Cantor's proof represented the set of real numbers as a matrix like so...
$1 \to 0. d_{1,1} d_{1,2} d_{1,3} \dots$
$2 \to 0. d_{2,1} d_{2,2} d_{2,3} \dots$
$3 \to 0. d_{3,1} d_{3,2} d_{3,3} \dots$
$\dots$
where each $d_{x,y}$ is a binary digit $0 \lor 1$
then the proof created a real number from the diagonal by flipping a bit in each row
$diagonal = 0. \sim d_{1,1} \sim d_{2,2} \sim d_{3,3} \dots$
This $diagonal$ could not be in row $1$ or $2$ or $3$ or any row $n$ where $n \in \mathbb N$
But, we can look at this from a different perspective.
If we let row $2^n = 0. \sim d_{1,1} \sim d_{2,2} \sim d_{3,3} \dots \sim d_{n,n} r_1r_2r_3 \dots$
where the first $n$ digits is the first $n$ digits of the diagonal flipped. Followed by random bits $r_1r_2r_3 \dots$ then for every value $n$ where $n \in \mathbb N$ we can rule out our diagonal number being in rows $1$ to $n$ but we can't rule out row $2^n$ as the first $n$ digits of this row is the same as the first $n$ digits of the diagonal.

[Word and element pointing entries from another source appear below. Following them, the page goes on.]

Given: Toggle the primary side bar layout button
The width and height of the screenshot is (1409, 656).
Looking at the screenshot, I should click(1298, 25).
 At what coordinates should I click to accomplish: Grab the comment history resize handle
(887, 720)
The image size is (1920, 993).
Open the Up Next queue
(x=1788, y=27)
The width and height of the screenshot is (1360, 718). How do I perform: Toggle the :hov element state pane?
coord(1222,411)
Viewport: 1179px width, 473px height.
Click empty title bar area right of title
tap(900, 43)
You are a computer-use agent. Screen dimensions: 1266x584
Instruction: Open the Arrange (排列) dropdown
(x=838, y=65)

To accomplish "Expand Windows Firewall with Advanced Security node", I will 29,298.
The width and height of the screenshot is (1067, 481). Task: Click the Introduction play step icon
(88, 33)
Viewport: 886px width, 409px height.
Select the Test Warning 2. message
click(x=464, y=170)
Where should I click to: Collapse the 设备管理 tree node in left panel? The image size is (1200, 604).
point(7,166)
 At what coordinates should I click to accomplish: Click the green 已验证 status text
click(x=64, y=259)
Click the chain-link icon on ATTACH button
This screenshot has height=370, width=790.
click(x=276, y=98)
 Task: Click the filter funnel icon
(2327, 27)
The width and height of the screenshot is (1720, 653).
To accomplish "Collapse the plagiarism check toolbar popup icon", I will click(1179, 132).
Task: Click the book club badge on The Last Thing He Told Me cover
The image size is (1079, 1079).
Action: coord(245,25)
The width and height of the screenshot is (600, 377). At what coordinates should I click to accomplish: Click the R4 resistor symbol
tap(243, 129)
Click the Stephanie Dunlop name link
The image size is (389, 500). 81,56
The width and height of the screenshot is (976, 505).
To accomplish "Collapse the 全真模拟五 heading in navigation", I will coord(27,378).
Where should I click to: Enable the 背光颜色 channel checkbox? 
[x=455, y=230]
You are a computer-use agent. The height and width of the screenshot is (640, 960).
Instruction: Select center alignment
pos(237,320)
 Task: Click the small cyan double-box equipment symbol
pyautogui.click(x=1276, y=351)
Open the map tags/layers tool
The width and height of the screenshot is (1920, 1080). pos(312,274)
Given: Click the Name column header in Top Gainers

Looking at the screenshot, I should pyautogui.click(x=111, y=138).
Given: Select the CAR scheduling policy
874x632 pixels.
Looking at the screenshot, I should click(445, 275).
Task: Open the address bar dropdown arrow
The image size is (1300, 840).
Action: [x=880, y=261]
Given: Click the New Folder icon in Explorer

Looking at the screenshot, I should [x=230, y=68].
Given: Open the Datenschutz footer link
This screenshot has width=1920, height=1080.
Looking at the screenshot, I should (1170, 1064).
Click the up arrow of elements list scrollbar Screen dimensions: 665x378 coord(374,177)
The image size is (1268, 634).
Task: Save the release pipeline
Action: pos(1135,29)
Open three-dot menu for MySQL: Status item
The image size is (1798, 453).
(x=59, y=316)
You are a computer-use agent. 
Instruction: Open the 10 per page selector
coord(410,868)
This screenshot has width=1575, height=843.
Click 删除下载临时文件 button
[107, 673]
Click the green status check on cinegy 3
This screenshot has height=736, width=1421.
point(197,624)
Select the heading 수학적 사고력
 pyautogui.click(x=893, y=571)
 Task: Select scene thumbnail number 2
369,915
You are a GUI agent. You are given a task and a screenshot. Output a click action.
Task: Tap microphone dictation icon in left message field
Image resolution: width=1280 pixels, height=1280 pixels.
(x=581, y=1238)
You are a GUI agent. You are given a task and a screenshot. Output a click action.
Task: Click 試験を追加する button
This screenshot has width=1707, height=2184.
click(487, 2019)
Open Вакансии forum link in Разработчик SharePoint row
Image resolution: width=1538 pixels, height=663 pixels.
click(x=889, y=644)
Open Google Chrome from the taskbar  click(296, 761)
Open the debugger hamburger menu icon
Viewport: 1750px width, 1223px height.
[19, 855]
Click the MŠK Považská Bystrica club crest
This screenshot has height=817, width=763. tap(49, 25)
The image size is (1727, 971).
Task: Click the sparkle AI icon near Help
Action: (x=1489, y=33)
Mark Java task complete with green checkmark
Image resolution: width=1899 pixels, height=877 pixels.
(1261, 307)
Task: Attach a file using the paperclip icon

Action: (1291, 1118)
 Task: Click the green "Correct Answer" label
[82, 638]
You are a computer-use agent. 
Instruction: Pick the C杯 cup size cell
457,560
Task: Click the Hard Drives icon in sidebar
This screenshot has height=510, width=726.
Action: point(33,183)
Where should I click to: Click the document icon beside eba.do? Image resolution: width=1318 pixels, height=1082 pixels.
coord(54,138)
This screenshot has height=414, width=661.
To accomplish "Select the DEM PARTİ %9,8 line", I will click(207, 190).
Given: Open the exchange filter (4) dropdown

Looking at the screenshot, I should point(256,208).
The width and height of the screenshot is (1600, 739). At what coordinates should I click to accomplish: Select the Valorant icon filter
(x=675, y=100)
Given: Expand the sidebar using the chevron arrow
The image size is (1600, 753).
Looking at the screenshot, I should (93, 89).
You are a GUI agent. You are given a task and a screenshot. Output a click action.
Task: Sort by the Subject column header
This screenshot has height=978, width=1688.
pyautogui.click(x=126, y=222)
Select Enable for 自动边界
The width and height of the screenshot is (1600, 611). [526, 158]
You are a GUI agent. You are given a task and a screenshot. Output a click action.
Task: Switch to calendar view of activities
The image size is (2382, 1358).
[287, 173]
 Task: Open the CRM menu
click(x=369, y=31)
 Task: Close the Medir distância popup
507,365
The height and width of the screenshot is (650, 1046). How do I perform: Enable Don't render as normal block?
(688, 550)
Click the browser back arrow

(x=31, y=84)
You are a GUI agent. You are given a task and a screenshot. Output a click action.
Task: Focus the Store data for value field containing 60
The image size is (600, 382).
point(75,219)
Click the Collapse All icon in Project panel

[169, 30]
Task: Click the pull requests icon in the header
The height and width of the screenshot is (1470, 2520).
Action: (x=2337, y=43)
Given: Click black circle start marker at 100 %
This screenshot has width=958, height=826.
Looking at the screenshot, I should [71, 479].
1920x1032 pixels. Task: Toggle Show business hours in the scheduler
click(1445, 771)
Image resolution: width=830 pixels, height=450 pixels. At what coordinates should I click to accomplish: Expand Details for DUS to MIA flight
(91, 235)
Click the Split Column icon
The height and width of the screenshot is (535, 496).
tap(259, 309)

My question is, what rigorous method allowed Cantor's proof to use that version of the diagonal proof, rather than this inconclusive version of the proof?
My own thoughts on this problem is, of course we can rule row $2^n$, because the $2^n$th digit of the diagonal can't be the same as the $2^n$th digit of row $2^n$ but it can't rule out row $2^{2^n}$ or $4^n$. If we rule out $4^n$, we can't rule out $8^n$. If we rule out $8^n$, we can't rule out $16^n$ and so on forever.
As we look further and further along the diagonal, we will be getting closer to looking at an infinite number of digits in the diagonal $(n \to \infty)$ which will be the same as the same near infinite number of digits in our row $2^{(n \to \infty)}$. So as we approach infinity, the two numbers seem to converge, and if they do converge, then the impossible diagonal could be in the list, and Cantor's proof would fail.